Early warning systems are a marvel, aren’t they? If only such a thing existed in our relationships. Then we might note the barometric pressure changing, the gusts picking up, and the sky darkening before the storm.
Unfortunately, human beings aren’t so scientific in their assessments of each other. We step into marriage with good intentions and convinced that we can withstand any bad weather heading our way.
But we may not have the tools or experience to protect ourselves and minimize the damage.
No matter how hard we try, the wind howls, the rain beats down, we take shelter wherever we can and hope we’ll come out okay. We manage to rebuild, but for some of us the losses are enormous, their legacy is permanent, further destruction remains a persistent threat, and the dust never seems to settle.
Since divorce, these have been my truths.
A Marriage Story
I was in my thirties when I walked down the aisle on my grandfather’s arm and to greet a beaming groom at the altar. I was thrilled to be marrying him, and I considered his large, close-knit family to be a bonus.
Things moved quickly in that first year: he changed jobs, I got pregnant, we bought a house, we had a baby! And 18 months later we welcomed our second son.
I had no illusions of a picture perfect relationship, but I loved my husband, I loved our children, and I thought we would make it. As the years went on, I told myself that no marriage is without its troubles. I tried not to make comparisons. I adjusted my expectations. I made peace with my compromises, tried to please my husband, and I imagine he tried to please me as well. There was joy in our little boys, and satisfaction in our careers. Mine, however, was narrowing in scope with the growing load of parenting responsibilities.
My husband traveled extensively. I was caught in the blur of juggling kids, work, and home. I was lonely. I was always tired.
Where was our relationship through all this?
As for the storm that was brewing, ours was a clash of values among other things – too much time apart and too little communication when we were together, a division of labor that left me resentful – I worked long hours, brought in half the income, took care of the kids.
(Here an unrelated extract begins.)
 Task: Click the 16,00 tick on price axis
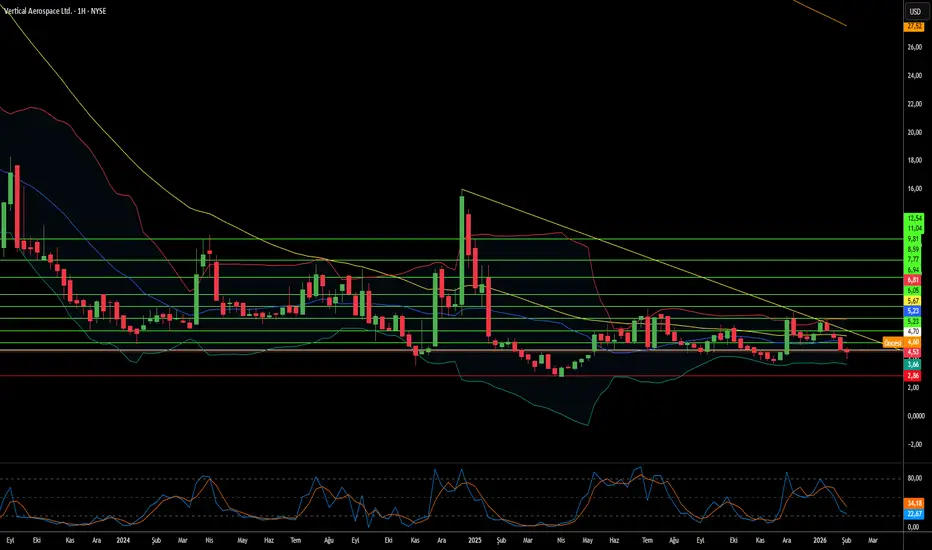tap(914, 189)
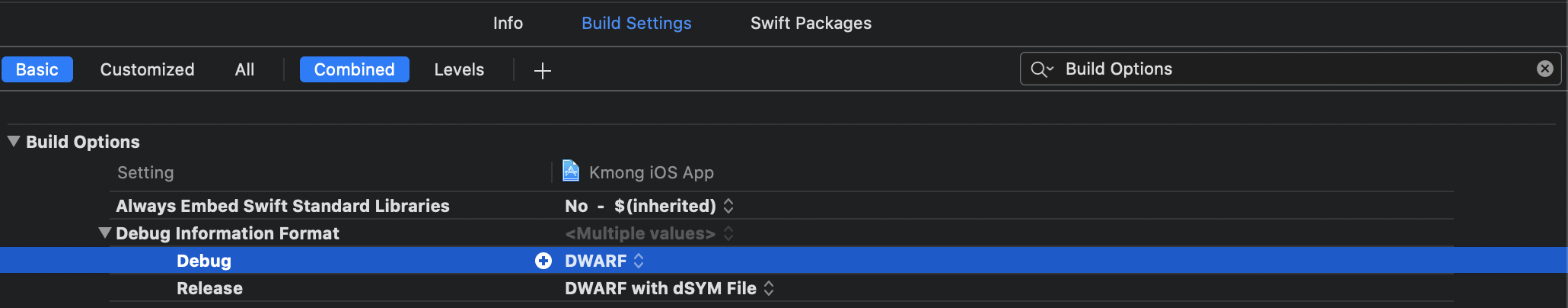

My husband had play time; I did not. He took mini-vacations; I stayed home. He asked if these jaunts were okay with me and I never thought to say no, they’re not. We rarely fought.
Over time, I began waking to where we were and where we were not. I was aware of living something like marriage rather than a real marriage, but confronting that fact in Year 10 was too little too late.
I was vaguely aware of behaviors that left me smaller. So much smaller.
I am simplifying what was a complicated situation. Aren’t marriages always more complicated than we think?
Our marriage unraveled. It wasn’t pretty. I didn’t want a divorce, but that’s what I got.
High Conflict Divorce, High Conflict Aftermath
Many will refer to the high conflict divorce. How you define it may be up for discussion, but we rarely speak of the high conflict aftermath – life after divorce that poses significant obstacles over a long period of time, complicated by:
* assumptions that “all will be peachy after divorce”
* assumptions about blame, forgiveness, and resilience
* a complex-to-navigate Divorce Industry
* judgment by family and friends
* financial realities for all parties concerned
* an emotional legacy that many will never understand.
Don’t we all act out when we’re hurt? Don’t adversarial relationships bring out the worst in all of us? Don’t some play mind games masterfully when threatened? Don’t we all speak ill, wish ill, and occasionally do harm to those we love?
But most of us stop, straighten ourselves out, and then behave like responsible adults.
And some do not.
Marital Hindsight is 20-20
Sure, I’ve got plenty. Like anyone with a long enough lens, I can pick out firmly established patterns, actions and reactions, lessons learned from mistakes in judgment and events that were beyond anyone’s control.
The long view has enabled me to change me. That’s good news, don’t you think?
But the ongoing and long-term impacts of a high conflict divorce aftermath are the subjects I most wish to focus on: negative repercussions to our children and their futures, to our emotional and physical well-being, to our livelihoods, to our belief systems.
As I look back, I see signs of problems even prior to the marriage. I understand now what was likely inevitable. I also see that while I wasn’t unprepared for marriage, I was wrongly prepared when it came to my expectations of myself. And I was surely unprepared for divorce and woefully naive for years after. I could have used that barometer, a proper shelter, and a store of provisions.
You know the old adage “If I knew then what I know now?”